China's deflationary spiral

China's economic woes, driven by past stimulus, misguided industrial policies, and excessively tight monetary policy, are pushing the country toward deflation and a Japanification of its economy.

Deflated smiling emoji balloon on a road.
Image by Nathan Dumlao / Unsplash

The economic situation in China just keeps getting worse. To the extent that they can be trusted, a series of recent data releases confirmed that the Chinese Communist Party's (CCP) 5% growth target is going to be very hard to achieve this year:

"Data published Saturday showed industrial output marking its longest slowing streak since 2021 last month, while consumption and investment weakened more than expected."

Here's the accompanying chart:

Those rates of growth wouldn't be bad at all in an advanced economy. But China still hopes to grow at developing economy rates, which is hard to do when sectors like manufacturing are slowing and outright deflation has taken over in many other areas: China's GDP deflator, which measures all prices in the economy (the consumer price index is a selective basket of goods), has shown declines for six out of the last seven quarters:

President Xi Jinping's response so far has been to order analysts not to discuss it:

"Economists, brokerage analysts, and researchers all told the publication that regulators, their employers, or local media had warned them not to talk about deflation, slumping foreign investment, and faltering growth."

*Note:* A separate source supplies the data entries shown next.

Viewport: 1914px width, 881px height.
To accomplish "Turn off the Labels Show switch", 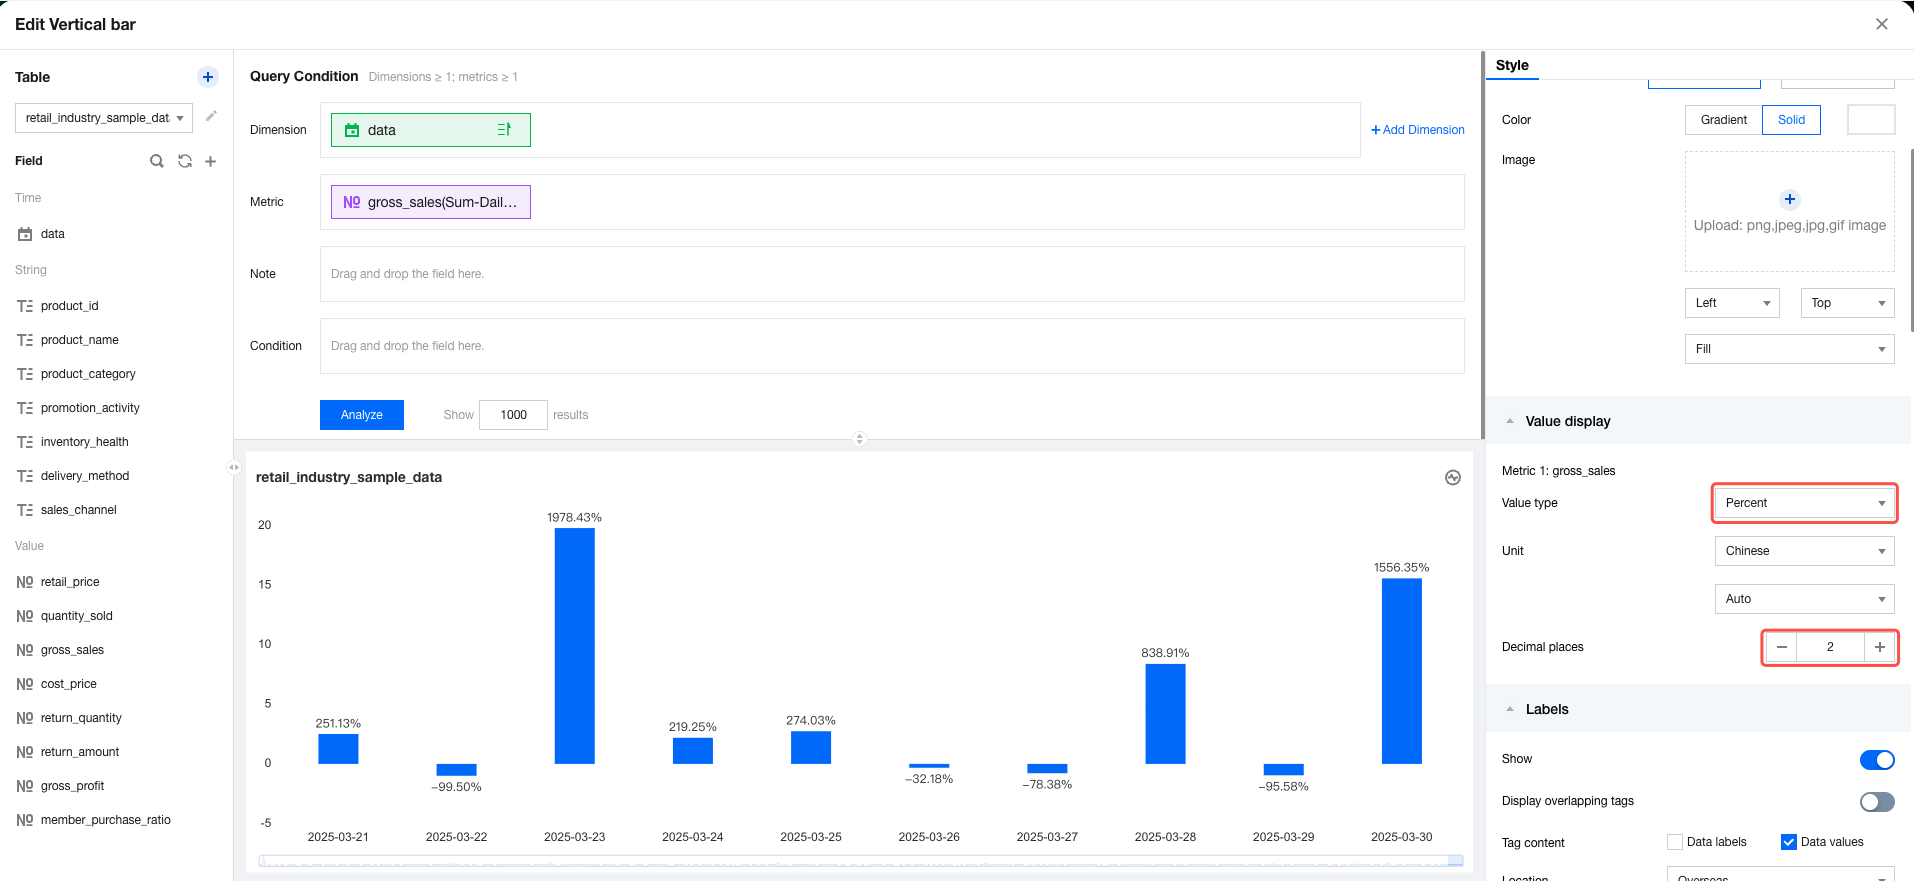I will tap(1877, 760).
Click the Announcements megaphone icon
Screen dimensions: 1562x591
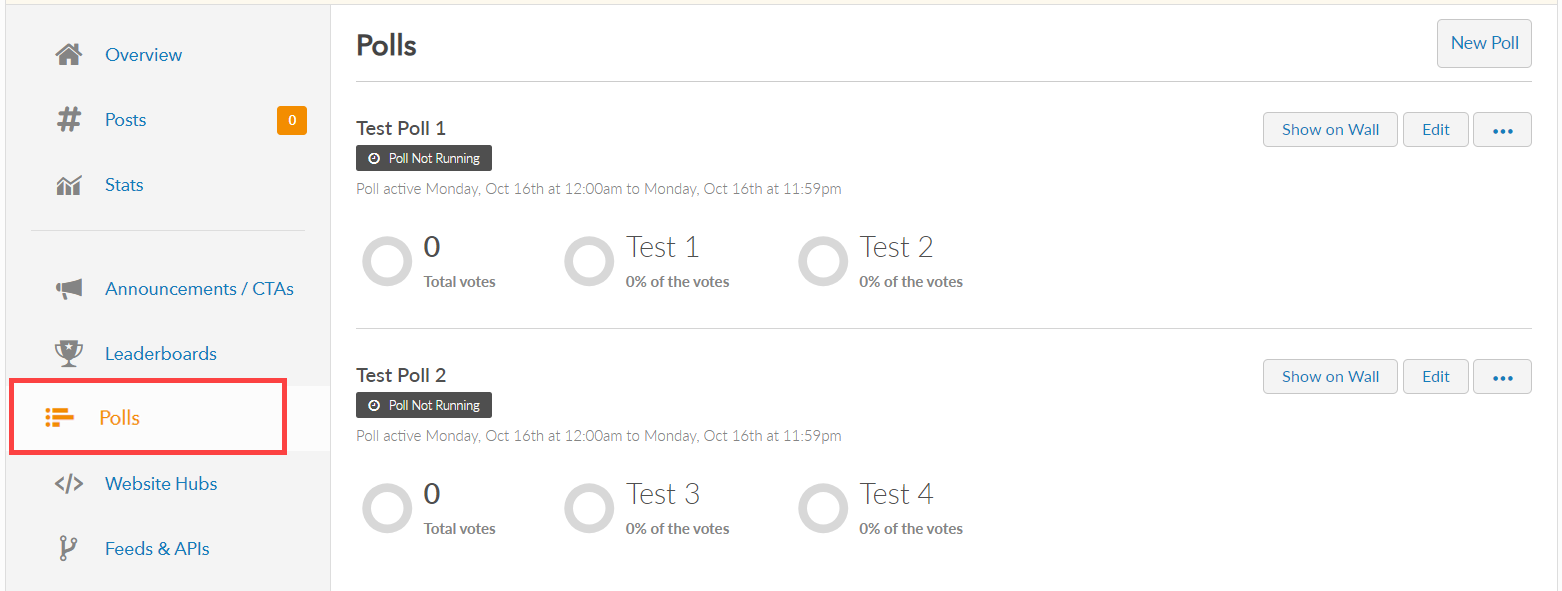click(x=68, y=289)
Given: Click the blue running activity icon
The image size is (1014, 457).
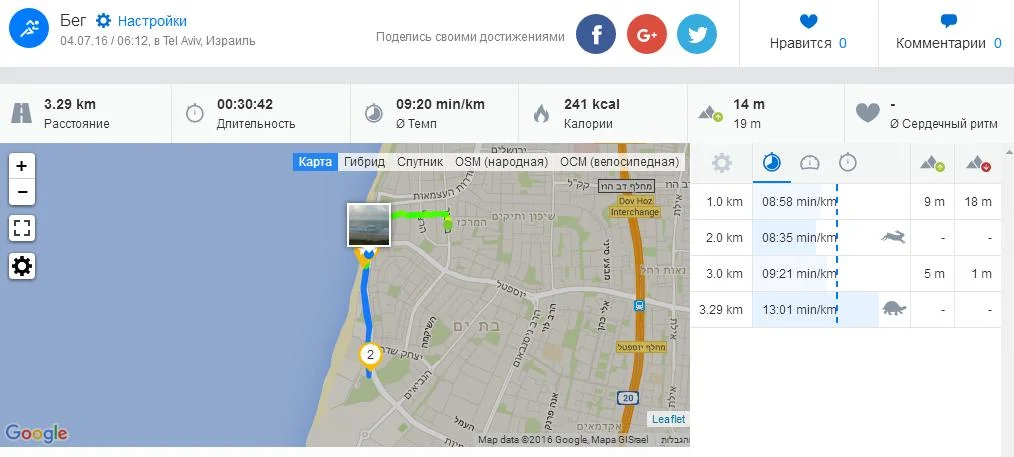Looking at the screenshot, I should click(x=29, y=29).
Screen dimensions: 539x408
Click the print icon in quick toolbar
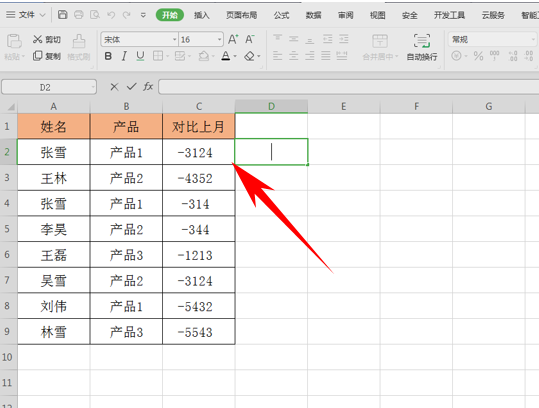[79, 14]
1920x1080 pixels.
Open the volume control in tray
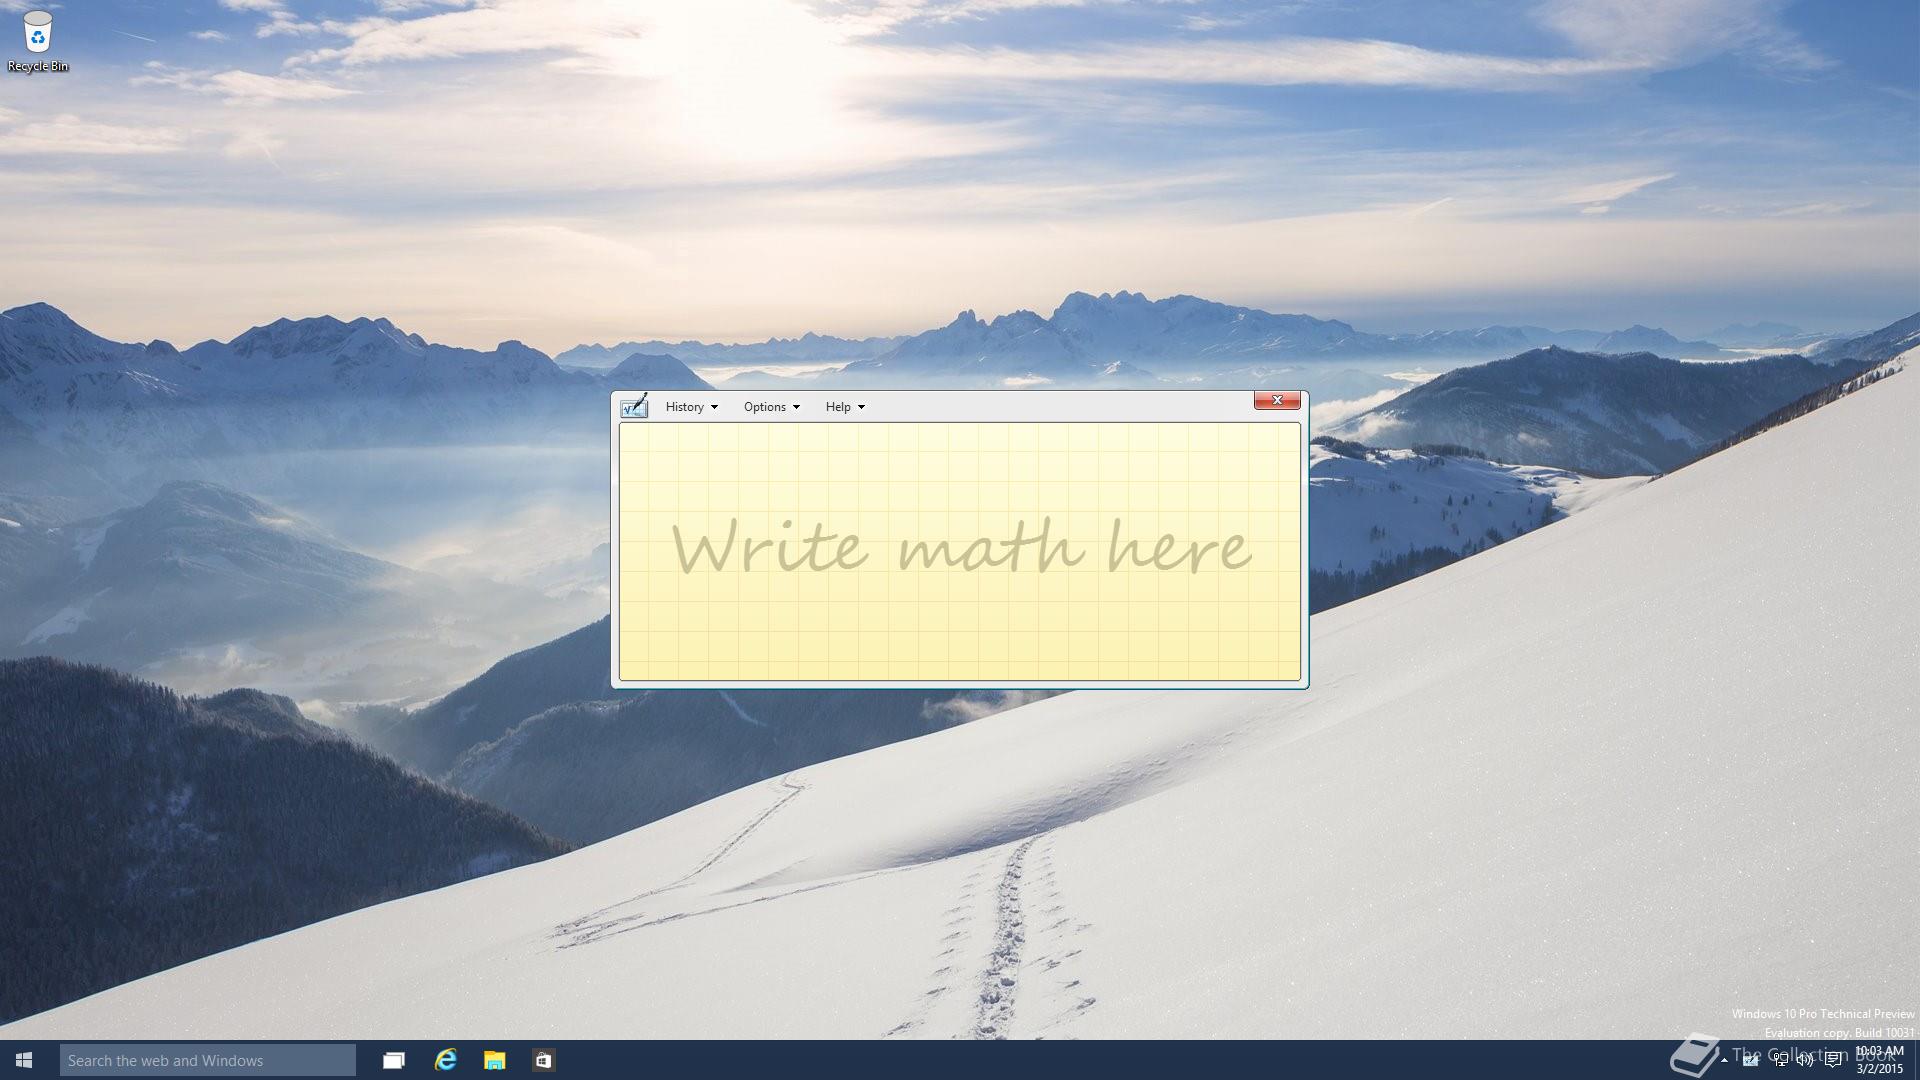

That, and to tell his officials "to strive to achieve the country's annual economic and social development goals".

I'm sure it will work and China will hit, or come very close to hitting, its 5% growth target this year. Not because Xi's good-vibes-only intervention will revive the ailing Chinese economy, but because the statistical agency is at his behest – and it's not like China doesn't have a long history of fudging its numbers for political ends.

But beneath the aggregates there's a lot going on. And to be fair to Xi, there's only so much that he can do without losing face or further riling up major trading partners such as the US.

The long shadow

Pundits have been calling for a "bazooka stimulus" to fix China's economic woes.